What is being asked: Duplicate the lines of the data below, starting with the line containing "Open the Tabular Data Format dropdown" and ending with the line containing "Screen dimensions: 1456x819 pos(670,598)", with both of those lines included.

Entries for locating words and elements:
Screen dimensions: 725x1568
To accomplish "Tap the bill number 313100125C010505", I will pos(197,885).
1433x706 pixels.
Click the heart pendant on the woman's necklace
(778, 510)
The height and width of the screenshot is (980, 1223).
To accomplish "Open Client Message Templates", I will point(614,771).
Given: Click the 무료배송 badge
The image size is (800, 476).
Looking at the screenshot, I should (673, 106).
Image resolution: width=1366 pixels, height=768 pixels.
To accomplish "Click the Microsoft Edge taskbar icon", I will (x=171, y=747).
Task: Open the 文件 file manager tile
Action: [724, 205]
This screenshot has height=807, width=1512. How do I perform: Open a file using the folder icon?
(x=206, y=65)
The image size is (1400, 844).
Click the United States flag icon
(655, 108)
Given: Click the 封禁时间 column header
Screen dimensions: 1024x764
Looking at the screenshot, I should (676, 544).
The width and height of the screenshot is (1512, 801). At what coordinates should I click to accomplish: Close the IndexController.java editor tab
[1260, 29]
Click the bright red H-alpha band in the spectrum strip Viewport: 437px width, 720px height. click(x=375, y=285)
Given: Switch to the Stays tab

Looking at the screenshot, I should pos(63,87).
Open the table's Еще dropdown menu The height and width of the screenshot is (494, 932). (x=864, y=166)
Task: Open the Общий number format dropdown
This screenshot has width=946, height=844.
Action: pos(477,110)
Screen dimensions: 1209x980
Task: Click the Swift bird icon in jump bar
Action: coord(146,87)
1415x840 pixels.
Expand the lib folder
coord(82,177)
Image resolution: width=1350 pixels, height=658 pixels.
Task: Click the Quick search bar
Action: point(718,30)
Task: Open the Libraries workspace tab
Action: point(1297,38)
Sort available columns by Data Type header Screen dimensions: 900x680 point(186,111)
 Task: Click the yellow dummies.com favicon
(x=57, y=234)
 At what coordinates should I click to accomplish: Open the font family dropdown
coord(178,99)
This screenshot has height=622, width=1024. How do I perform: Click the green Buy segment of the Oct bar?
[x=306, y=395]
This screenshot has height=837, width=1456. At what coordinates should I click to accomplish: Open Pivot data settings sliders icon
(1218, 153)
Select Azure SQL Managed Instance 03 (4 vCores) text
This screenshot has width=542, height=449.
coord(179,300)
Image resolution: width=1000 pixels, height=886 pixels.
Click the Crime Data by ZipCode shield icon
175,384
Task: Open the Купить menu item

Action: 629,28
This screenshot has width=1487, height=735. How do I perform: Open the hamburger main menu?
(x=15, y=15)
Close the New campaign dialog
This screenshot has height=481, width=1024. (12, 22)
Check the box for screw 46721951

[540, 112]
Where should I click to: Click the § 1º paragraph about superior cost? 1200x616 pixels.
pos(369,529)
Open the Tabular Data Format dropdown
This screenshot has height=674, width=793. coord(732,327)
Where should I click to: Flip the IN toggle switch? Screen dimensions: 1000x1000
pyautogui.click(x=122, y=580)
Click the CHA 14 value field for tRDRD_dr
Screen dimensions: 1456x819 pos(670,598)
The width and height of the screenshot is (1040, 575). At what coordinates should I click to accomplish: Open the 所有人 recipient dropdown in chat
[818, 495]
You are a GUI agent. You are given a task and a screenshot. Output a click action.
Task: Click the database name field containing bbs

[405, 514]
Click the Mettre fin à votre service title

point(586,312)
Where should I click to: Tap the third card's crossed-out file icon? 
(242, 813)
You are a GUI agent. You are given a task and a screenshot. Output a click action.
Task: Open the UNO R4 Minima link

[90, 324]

Written reply:
Open the Tabular Data Format dropdown
This screenshot has height=674, width=793. coord(732,327)
Where should I click to: Flip the IN toggle switch? Screen dimensions: 1000x1000
pyautogui.click(x=122, y=580)
Click the CHA 14 value field for tRDRD_dr
Screen dimensions: 1456x819 pos(670,598)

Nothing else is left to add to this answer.